His behavior is also depicted in the most ambivalent, incoherent way, one that has him acting like a normal kid one second (or pretending, for some unexplained reason) and the next causing mayhem and devastation with unhinged abandon. There is absolutely no arc (worse yet, not even the intention of crafting such) charting the turning of his back on the most basic human empathy and it goes from A to Z in one single step devoid of any layers whatsoever. “You are one of the few people who know who I really am, but one day the entire world will know,” he says to the girl he likes, and the only reaction such statement elicits is asking yourself: why not right now?
Dunn’s performance, arguably the one the entire film is dependent on, is lackluster, to put it mildly. The emotional range his face conveys is firmly entrenched in Hollywood’s usual depiction of people on the spectrum but I can’t, in good conscience, blame him, certainly not alone. Acting is the spawn of writing, and when this latter hardly knows what it wants to communicate in the first place, there is no satisfactory outcome in the horizon for anyone involved. This becomes painfully apparent when neither extremely likable Banks nor fan favorite Matt Jones (Breaking Bad’s Badger) manages to turn any of their screentime into anything memorable.
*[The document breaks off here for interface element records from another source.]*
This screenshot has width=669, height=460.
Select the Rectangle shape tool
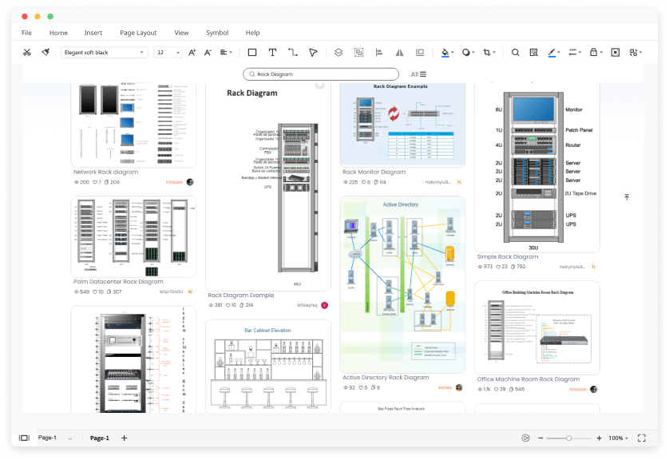[252, 52]
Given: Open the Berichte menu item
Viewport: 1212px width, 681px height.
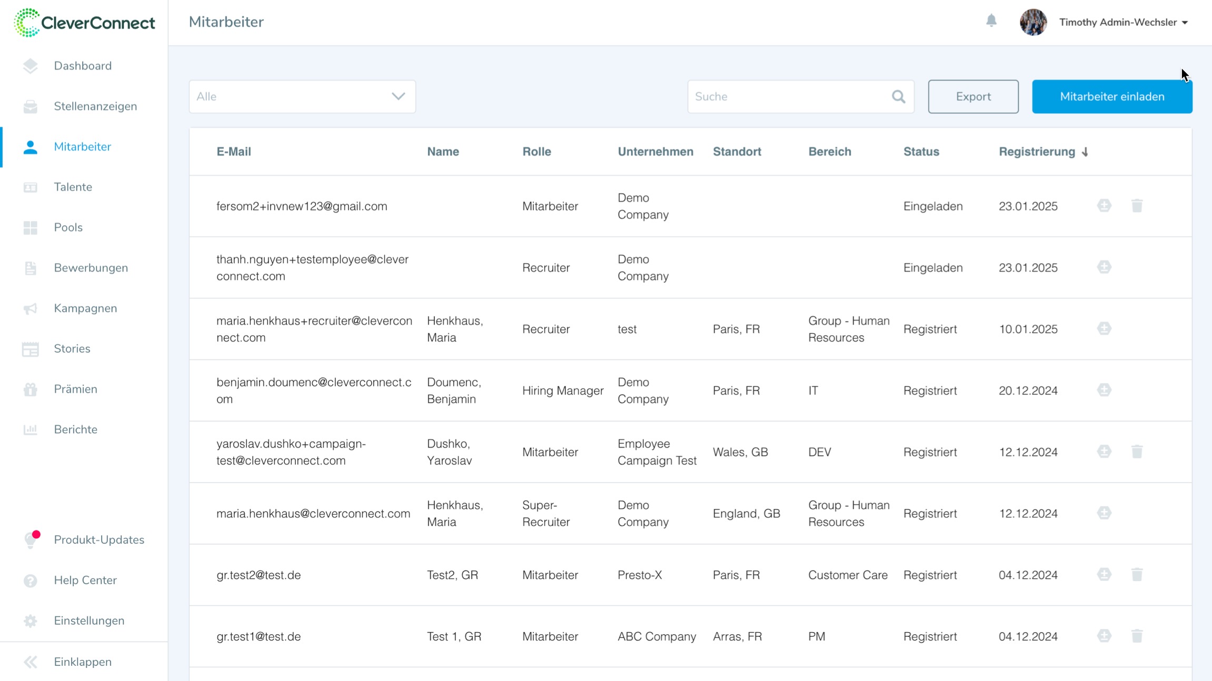Looking at the screenshot, I should coord(75,429).
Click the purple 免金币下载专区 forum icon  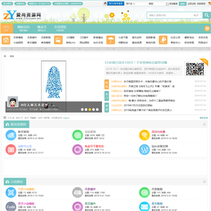coord(77,149)
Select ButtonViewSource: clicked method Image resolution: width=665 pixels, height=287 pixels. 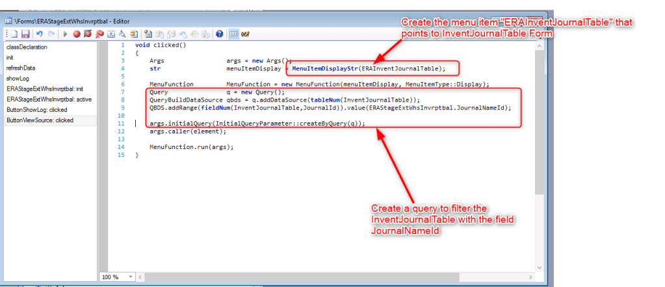pyautogui.click(x=40, y=120)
It is not as if there weren’t any inspired choices at all, either. The design of a kid’s twisted notion of what a “superhero” cum slasher should look like is very eye-catching and full with potential, denoting youth (Converse sneakers, jeans, striped polo shirt) and anonymous menace (worn out cloth mask with an ominous, quasi-Lovecraftian elephant trunk tied together with sneakers’ shoelaces) at once. The main logo, standing for both his and his town’s initials, was clever enough as well but I can´t think of more things worth lauding. Also by the time the end credits roll up, and Michael Rooker makes his obligatory appearance in a James Gunn production with a cameo as a conspiracy theorist denouncing the veiled existence of superpowered beings among us (thus setting up an evil Justice League to be developed in upcoming sequels), I had long since given up trying to find more. There are next to no thrills to be found here either looking at it from the perspective of a horror movie or from that of an action one, no suspense, no satisfactory build up to any momentum whatsoever.
There is no disappointment without expectations, and that is the main reason BRIGHTBURN is such a disheartening experience: this was an obvious story, so much so that one might even say it should have written itself, but in the end, it feels as if it was not written at all.